Ainsi, il serait paradoxal de vouloir concevoir un dispositif de reconnaissance fondé sur la défiance (ce que n’hésitent pas à faire ceux qui utilisent les blockchains publiques pour « sécuriser » les diplômes, c.f. It’s about Trust, Stupid! Why Blockchain-based BlockCerts are the wrong solution to a false problem (1/3)). Reconnaissance et confiance sont des idées intimement liées, à tel point que le travail fait sur la reconnaissance avec les Open Badges a conduit à l’idée de Bit of Trust comme maillon élémentaire d’un Web of Trust (WoT) comme fondation d’une architecture de reconnaissance. Ce sera le sujet d’un prochain billet.
L’approche que nous nous proposons de mettre en œuvre est fondée sur la reconnaissance comme mécanisme régulateur de l’écosystème de reconnaissance : une reconnaissance engage à la fois la personne qui revendique ou accepte une reconnaissance et celle qui l’offre. Une reconnaissance qui ne serait pas sincère pourrait avoir des effets négatifs non seulement sur les deux parties en causes, mais par effet de réseau sur les personnes avec qui elles sont en contact. Qu’une reconnaissance se révèle insincère, alors c’est l’ensemble des reconnaissances offertes par l’un et reçues par l’autre qui deviennent suspectes avec pour conséquence possible la révocation de ces reconnaissances, non pas par une sorte de deus ex machina, mais par les personnes mêmes qui ont reçu et accepté ces autres reconnaissances.
Et maintenant ?
L’objet de ce billet était de replacer l’informel au centre des processus de reconnaissance, de tenter d’établir que ce qui donne de la valeur à une reconnaissance formelle ou informelle, ce sont les reconnaissances informelles dont elles sont l’objet.

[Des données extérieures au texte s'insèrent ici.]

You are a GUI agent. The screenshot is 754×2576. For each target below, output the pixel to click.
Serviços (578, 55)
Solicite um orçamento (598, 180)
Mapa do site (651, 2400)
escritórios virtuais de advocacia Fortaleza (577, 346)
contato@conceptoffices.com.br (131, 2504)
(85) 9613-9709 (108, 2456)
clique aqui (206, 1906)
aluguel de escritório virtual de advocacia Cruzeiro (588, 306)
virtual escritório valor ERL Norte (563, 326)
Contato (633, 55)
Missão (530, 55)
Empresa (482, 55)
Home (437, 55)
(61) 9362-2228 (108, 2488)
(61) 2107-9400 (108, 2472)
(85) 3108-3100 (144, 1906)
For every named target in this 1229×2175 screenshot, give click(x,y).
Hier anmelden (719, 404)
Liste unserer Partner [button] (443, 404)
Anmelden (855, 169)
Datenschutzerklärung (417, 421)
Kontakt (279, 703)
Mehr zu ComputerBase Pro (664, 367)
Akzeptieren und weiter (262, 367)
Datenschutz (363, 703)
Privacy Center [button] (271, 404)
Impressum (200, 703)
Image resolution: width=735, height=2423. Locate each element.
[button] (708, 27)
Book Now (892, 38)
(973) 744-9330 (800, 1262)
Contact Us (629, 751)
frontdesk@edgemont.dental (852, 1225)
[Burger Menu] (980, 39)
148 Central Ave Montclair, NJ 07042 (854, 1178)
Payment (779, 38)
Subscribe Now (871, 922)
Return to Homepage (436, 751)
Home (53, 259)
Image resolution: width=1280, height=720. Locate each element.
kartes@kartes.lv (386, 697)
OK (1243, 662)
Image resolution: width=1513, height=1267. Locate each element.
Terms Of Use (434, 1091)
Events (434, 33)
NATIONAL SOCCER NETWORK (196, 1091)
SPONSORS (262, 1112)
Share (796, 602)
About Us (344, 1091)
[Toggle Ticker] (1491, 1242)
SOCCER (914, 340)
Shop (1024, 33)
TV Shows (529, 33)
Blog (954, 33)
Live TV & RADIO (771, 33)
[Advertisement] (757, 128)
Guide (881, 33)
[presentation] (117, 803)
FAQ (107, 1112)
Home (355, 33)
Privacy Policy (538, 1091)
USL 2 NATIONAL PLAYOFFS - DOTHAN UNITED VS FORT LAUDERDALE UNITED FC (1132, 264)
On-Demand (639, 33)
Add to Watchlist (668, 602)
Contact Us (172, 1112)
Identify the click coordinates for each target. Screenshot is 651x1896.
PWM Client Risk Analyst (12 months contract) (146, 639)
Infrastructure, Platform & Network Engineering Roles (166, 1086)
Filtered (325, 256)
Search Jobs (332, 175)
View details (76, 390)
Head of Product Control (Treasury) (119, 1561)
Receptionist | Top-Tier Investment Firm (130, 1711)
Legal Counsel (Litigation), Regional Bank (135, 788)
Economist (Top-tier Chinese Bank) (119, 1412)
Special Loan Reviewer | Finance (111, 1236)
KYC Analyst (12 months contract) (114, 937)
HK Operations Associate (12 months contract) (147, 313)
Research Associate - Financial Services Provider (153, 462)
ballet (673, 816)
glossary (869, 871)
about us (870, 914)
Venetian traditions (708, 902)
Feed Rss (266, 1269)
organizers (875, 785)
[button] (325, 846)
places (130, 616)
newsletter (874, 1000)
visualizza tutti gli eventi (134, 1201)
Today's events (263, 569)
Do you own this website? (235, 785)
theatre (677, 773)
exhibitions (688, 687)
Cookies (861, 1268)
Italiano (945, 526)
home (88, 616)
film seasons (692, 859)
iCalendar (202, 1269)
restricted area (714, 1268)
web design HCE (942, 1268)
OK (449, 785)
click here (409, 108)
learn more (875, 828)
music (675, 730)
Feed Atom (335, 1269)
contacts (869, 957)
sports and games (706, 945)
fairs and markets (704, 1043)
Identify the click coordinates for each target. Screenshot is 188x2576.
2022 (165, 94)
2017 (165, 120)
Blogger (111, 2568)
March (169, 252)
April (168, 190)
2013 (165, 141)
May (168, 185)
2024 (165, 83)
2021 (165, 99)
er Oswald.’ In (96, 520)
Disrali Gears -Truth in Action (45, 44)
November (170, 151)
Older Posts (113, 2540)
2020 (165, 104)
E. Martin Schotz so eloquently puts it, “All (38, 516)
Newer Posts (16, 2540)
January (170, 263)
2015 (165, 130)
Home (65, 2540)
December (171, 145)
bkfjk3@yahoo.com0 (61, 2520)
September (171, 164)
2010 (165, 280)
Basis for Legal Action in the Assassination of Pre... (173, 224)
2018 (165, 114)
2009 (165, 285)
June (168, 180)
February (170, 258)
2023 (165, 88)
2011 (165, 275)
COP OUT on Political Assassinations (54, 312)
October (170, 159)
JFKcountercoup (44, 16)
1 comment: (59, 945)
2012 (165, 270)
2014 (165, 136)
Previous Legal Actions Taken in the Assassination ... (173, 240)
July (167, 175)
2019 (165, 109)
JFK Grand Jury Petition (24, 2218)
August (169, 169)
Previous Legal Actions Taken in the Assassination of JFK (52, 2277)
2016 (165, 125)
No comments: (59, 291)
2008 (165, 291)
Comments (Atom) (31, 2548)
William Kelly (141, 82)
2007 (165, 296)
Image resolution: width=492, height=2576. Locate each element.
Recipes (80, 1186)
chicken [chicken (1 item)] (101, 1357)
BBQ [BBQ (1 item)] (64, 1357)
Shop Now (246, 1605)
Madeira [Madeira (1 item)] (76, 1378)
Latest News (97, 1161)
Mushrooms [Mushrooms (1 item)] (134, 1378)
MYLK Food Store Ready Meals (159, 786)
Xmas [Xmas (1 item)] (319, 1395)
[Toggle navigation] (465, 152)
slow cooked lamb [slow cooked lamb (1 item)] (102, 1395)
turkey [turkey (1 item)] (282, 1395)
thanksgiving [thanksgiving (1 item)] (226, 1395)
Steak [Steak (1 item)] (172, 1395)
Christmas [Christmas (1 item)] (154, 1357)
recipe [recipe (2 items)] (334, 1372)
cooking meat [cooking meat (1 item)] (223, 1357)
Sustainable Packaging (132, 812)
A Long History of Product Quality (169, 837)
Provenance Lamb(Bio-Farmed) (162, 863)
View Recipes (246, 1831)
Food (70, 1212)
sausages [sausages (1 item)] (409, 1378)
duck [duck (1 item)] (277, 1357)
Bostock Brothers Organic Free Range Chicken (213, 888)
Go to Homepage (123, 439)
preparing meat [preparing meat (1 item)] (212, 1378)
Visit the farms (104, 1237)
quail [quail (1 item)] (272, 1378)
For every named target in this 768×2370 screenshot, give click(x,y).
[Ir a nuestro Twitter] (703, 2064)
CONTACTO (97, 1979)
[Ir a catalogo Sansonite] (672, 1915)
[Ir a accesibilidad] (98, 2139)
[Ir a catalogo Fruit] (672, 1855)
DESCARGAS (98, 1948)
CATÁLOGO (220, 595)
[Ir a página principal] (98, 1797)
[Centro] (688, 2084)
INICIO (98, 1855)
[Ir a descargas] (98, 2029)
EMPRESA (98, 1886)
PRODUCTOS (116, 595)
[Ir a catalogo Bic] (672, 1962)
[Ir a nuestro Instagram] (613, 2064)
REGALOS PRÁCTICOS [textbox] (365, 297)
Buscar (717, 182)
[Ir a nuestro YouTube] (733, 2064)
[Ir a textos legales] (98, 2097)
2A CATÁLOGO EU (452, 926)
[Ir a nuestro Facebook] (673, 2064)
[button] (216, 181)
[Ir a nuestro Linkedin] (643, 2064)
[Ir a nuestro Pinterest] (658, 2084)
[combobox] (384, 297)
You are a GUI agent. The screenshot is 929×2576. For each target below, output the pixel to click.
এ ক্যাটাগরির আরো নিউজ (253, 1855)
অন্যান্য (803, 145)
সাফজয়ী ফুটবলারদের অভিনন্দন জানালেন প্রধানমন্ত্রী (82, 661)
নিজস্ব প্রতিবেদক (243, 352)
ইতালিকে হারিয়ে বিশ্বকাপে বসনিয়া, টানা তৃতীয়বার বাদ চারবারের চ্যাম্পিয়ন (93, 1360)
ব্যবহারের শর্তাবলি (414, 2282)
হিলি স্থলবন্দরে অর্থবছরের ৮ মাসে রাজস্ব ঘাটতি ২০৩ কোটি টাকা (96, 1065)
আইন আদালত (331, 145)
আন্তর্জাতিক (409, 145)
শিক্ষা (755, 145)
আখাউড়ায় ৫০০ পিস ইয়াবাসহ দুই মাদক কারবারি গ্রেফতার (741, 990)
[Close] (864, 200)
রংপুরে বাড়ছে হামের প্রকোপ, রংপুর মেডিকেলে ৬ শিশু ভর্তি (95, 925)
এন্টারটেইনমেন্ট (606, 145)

Nous pourrions résumer les idées présentées dans ce billet par :
- Reconnaissances informelles et formelles peuvent être représentées par des Open Badges
- La valeur d’une reconnaissance, formelle ou informelle, dépend de sa reconnaissance informelle
Dans un système où les reconnaissances informelles sont rendues visibles par les badges, la différence de valeur entre reconnaissances formelles et informelles devrait tendre à s’estomper. Pour vérifier cette hypothèse, il nous reste à construire ces écosystèmes de reconnaissance fondés sur les Open Badges.
Ce billet est une réflexion fondée sur travaux que nous menons dans le cadre de Reconnaître-Open Recognition Alliance, en particulier le projet MIRVA (Making Informal Recognition Visible and Actionable). Merci à Muriel Moujeard, Philippe Petitqueux, Esther Linley pour leurs suggestions et à Mathieu Muselet pour l’introduction.